I still think the fact that even most people with a 4-year degree still haven't done a compilers course is the core problem. Both other times we've had this discussion I haven't noticed anyone popping up to say "Yeah, I've written like 3 compilers and Wasabi was just an insane idea." (Of course, the Internet being what it is, someone will probably say that now. But the point is I haven't seen it before I asked for it.) A lot of people are doing the cost/benefit analysis with an order of magnitude or two too much in the "cost" column. Yeah, of course it looks insane then... but the problem is the analysis, not the reality.
Compilers just aren't that magically hard and difficult. I'll cop to not having written a true compiler yet but I've written a number of interpreters, and I've written all the pieces several times (compile to AST, interpret, serialize back out, just never had the whole shebang needed at once).
If you're reading this, and you're still in a position where you can take a compilers course, take it! It's one of the most brutally pragmatic courses in the whole of computer science and it's a shame how it's withered. (Even if, like me, you'll probably write more interpreters than compilers. And nowadays you really ought to have a good reason not to pick an existing serialization off-the-shelf. But it's still useful stuff.) It's one of those things that is the difference between a wizard and a code monkey.
I've written like 3 compilers, and while I don't think Wasabi was quite insane (they had an interesting set of constraints, so I could at least follow the logic), it's not the choice I would've done. Or rather, it's totally the choice I would've done as a fresh college grad in 2005 having written my first compiler for work (which was ripped out in about 2 months...it didn't take me that long to realize my mistake), but it's not what I would've done with the hindsight experience of that and other compiler projects.
The cost of an in-house programming language isn't in writing the compiler. It's training all your new team members in the language. It's documenting the language constructs, including corner cases. It's in not being able to go to Stack Overflow when you have problems. It's in every bug potentially being in either your application code, your compiler, or your runtime libraries, and needing to trace problems across this boundary. It's in integrating with 3rd-party libraries, and in not being able to use tooling developed for an existing mainstream language, and having to add another backend to every other DSL that compiles to a mainstream language.
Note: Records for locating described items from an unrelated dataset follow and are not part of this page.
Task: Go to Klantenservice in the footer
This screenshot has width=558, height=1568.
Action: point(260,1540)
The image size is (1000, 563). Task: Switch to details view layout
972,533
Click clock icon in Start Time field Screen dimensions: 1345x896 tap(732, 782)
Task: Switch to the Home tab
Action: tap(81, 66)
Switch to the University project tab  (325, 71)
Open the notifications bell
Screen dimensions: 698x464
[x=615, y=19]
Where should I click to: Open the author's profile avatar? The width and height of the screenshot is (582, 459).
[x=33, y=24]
All that said, I agree that if you're ever in a position to take a compiler course, do it. It's one of the most valuable courses I ever took, and really peels back the mystery on why programming languages are the way they are. It's just that the difference between wisdom and intelligence is in knowing when not to use that brilliant technique you know.
"It's just that the difference between wisdom and intelligence is in knowing when not to use that brilliant technique you know."
Which is precisely why I've never written a full compiler, even though I've written all the pieces many times.
For instance, instead of writing a parser, could you perhaps get away with just a direct JSON serialization of some AST? Do you really need to emit something, or will an interpreter do? So far I've never been so backed against the wall that I've actually needed a full compiler.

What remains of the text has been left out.